Nei dialoghi, nelle interviste e nelle cronache ultimamente sta dilagando un intercalare nuovo: “no?”. In qualunque discorso compare più volte un “no?” con evidente funzione retorica. Nessuno infatti (per ora) si sognerebbe di interrompere il parlante con un perentorio “no!” seguito da un’obiezione vera.

Dal punto di vista linguistico questo intercalare negativo non è una vera novità: sono state usate un tempo e si usano ancora frasi come “non è vero?” o anche espressioni più popolari come “Nevvero?” / “Neh?”. Questo “no?” è però la vera novità dilagante, che merita una breve analisi.

La funzione generale di qualunque intercalare ricorrente è generalmente fàtica: chi parla si vuole assicurare che l’interlocutore lo ascolti: in genere fa la sua comparsa quando qualcuno parla usando frasi un po’ lunghe, per le quali teme che l’attenzione degli interlocutori diminuisca. L’interlocuzione ricorrente serve per scandire le frasi e cercare un punto di condivisione, senza che ci si aspetti di essere davvero contestati.

La funzione specifica è maggiormente legata alla parola usata: “no” non è “sì”; è proprio un avverbio di negazione. Perché dunque “no” e non “sì”?

Forse perché oggi è più difficile trovarsi d’accordo. Quasi mai si ottiene un vero consenso: la diffusa voglia di distinguersi, di esprimere un punto di vista originale, comunque “diverso” ci ha tolto la piena condivisione piena di un pensiero.
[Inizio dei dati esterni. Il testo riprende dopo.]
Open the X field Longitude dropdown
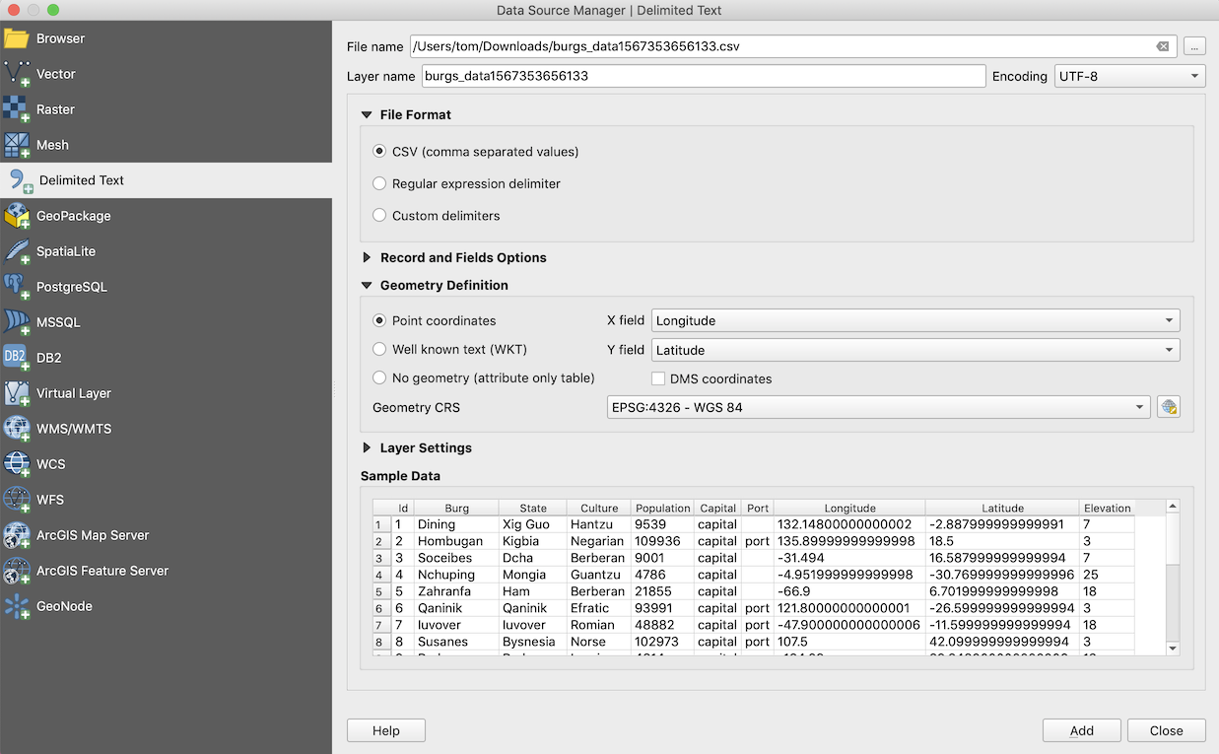 pos(915,320)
Sempre più spesso le persone parlano per sé, quasi mai aspettano la fine del discorso, intervengono (meglio: interrompono) dicendo che il loro discorso è “tutto diverso” o che “intendevano un’altra cosa”. Sono i dialoghi che prevalgono nelle relazioni di oggi, che seguono due linee di pensiero diverse, quasi sempre inconciliabili.

Potrebbe essere questa l’origine di questo sempre più diffuso “no?”. La ricerca di una conferma: mi stai ascoltando? su questo punto sei d’accordo con me? Vorrei che fosse così, o almeno lo spero, ma forse non è così.
No?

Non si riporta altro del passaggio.